Review of "Pieces of Evolution's Puzzle: A Social-Philosophical Perspective" by Gregory Sandstrom

Аннотация. Работа нацелена на критический анализ статьи Г. Сандстрёма "Головоломки эволюции: взгляд с позиций социальной философии". Несмотря на то, что некоторые вопросы, сформулированные Г. Сандстрёмом, правомерны и даже интересны, в целом, в статье канадского автора отсутствует обоснованная позитивная альтернатива эволюционной теории. Сандстрём принимает и повторяет "постэволюционную" позицию Стива Фуллера, отчасти базирующуюся на идеях Питирима Сорокина. В работе подчеркивается, что статья Г. Сандстрёма имеет скорее "научно-провокационный" характер, в ней есть положительные моменты (к примеру, Сандстрём по-новому предлагает осмыслить идеи русского мыслителя Феодосия Григорьевича Добжанского (1900-1975) - одного из самых ярких генетиков-эволюционистов XX века).

Abstract. This paper is an attempt to critically review the article "Piece's of Evolution's Puzzle: A Social-Philosophical Perspective" by Gregory M. Sandstrom. I argue that Mr. Sandstrom's paper, though it may offer legitimate challenges to evolution in human-social thought, ultimately falls short in its failure to offer an alternative to evolutionary theory. Instead, he just tries to follow the main lines of logic developed by Steve Fuller to promote the ideas of Pitirim Sorokin. Sandstrom's paper nevertheless has many provocative and insightful contributions; he reintroduces Theodosius Dobzhansky's culturally-sensitive biology to current social sciences.

1. Introduction

I am sceptical of the value of criticising evolution as the defining paradigm of the modern age. The suggestion that we have in some ways moved beyond the 'modern age' may be convincing in parts, but this does not mean that evolution is ready to fall as its standard bearer. The paper "Pieces of Evolution's Puzzle: A Social-Philosophical Perspective" by Gregory Sandstrom is a unique contribution to Russian social-philosophical thought, however, it does not go far enough. Its criticism of social evolutionism fails to convince because it lacks a positive contribution, an alternative which would dethrone evolution as the sociological king of yesteryear.

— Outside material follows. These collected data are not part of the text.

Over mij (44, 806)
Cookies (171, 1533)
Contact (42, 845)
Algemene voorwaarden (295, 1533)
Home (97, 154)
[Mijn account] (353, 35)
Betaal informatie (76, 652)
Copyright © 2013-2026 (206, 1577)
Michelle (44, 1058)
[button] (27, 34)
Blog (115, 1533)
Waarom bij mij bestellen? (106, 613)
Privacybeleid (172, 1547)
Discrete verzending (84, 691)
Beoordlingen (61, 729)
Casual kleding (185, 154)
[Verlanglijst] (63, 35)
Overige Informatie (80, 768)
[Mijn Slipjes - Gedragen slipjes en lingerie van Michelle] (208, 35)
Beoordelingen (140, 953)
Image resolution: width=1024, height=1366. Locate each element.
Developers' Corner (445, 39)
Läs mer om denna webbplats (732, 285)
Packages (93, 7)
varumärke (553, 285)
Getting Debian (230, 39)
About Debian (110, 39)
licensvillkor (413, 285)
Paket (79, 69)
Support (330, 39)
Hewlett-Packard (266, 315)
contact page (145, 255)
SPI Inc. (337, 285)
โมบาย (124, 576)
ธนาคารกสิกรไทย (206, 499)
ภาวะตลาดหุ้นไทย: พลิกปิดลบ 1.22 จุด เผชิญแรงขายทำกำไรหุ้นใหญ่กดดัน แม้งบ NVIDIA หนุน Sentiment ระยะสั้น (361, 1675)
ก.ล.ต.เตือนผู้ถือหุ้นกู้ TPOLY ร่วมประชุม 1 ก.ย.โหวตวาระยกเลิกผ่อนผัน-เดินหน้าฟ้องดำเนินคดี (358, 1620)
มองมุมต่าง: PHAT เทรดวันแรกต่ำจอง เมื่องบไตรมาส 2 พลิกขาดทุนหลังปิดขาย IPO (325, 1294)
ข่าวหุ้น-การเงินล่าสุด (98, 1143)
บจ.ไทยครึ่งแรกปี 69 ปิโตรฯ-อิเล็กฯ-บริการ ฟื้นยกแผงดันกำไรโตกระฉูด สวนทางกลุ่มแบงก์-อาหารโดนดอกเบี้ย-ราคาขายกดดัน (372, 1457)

The critique of evolutionary sociology in this paper is deliberate and well-argued. Unfortunately, the failure to offer an alternative to evolutionary theory is the paper's ultimate downfall. Without an alternative theory, methodology or paradigm, the author's critique of evolution is weakened because it is merely negative, offering nothing positive to scientific or philosophical knowledge that would challenge evolution's supreme role.

The strategy of using Steve Fuller's The New Sociological Imagination as a contemporary launching pad to promote Pitirim Sorokin's sociological canon and Theodosius Dobzhansky's culturally-sensitive biology1 has both the potential to impress and also to backfire. Fuller is, after all, a self-declared agnostic, secular humanist and not an Orthodox Christian as both Dobzhansky and Sorokin were. Sandstrom nowhere shows how belief and unbelief in evolution can and must be accommodated to a larger context, including one's religious sensibility or worldview. Instead of a non-evolutionary or post-evolutionary paradigm in human-social thought, what could result is a 21st century hyper-evolutionary contribution (Fuller fits this possibility into what he calls a 'karmic worldview') that leads deeper into what Sorokin described as the realm of Sensate culture (more about this below).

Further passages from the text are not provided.